Nous aimerions que notre public constitué d’enseignants issus de contextes très différents puisse bénéficier encore plus largement des formations offertes par le CELV. La pénurie d’enseignants, et singulièrement celle des professeurs de langues modernes, entraîne en effet le recrutement de profils divers qui ne sont pas en possession du titre requis, disciplinaire ou pédagogique.
Outre la possibilité de réitérer les modules de formation déjà organisés, des formations figurant actuellement dans l’offre du CELV seront programmées prochainement. Une attention particulière sera accordée à la langue des signes dont les contours de formation seront discutés avec les spécialistes du CELV.

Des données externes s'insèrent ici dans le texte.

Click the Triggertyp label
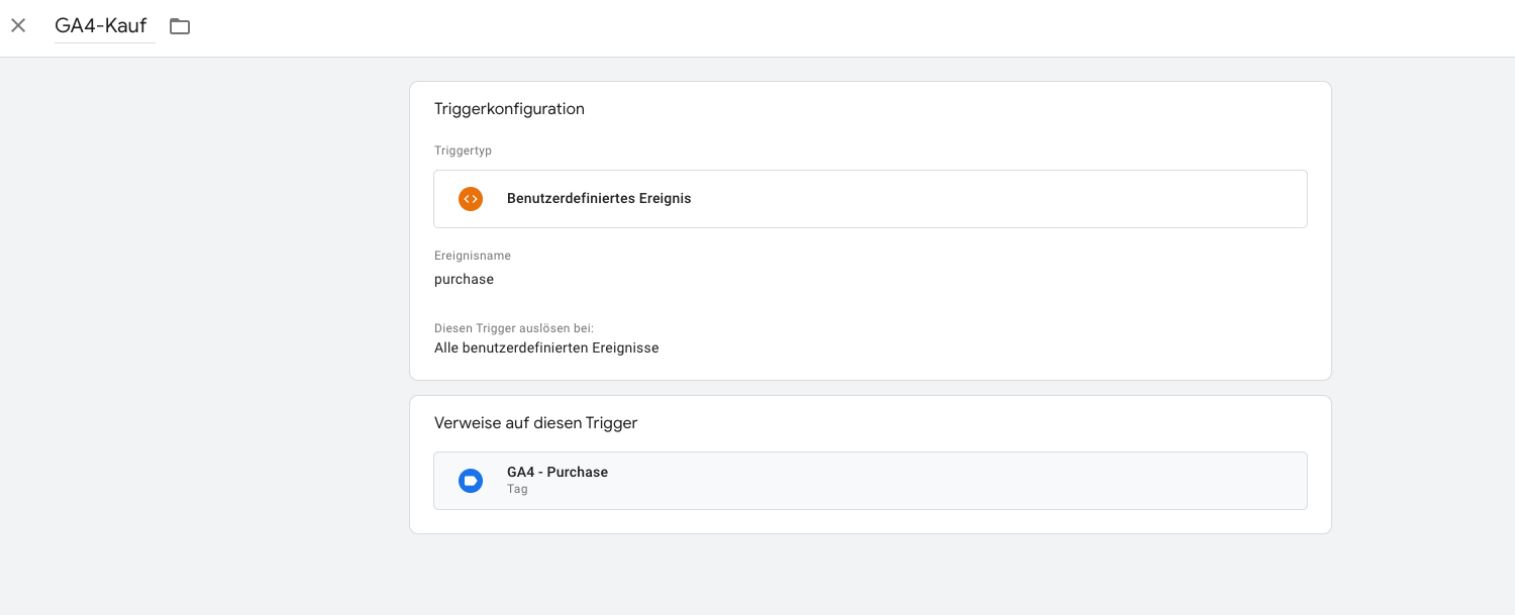The width and height of the screenshot is (1515, 615). (463, 151)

Les projets du CELV permettent de diffuser des informations et d'organiser des formations pour les enseignants au profil ciblé afin qu'ils aient une compréhension commune du CECR, en vue de garantir transparence et cohérence dans l’apprentissage des langues et des outils construits par eux. Les ressources et les formations du CELV peuvent les aider dans leur réflexion individuelle et collective. Ces modules de formations permettent aussi les échanges entre professionnels d’une même communauté et entre les communautés.
Notes :
1. Les chiffres clés de la Fédération Wallonie-Bruxelles 2019, Ministère de la Fédération Wallonie-Bruxelles, Bruxelles, 2020.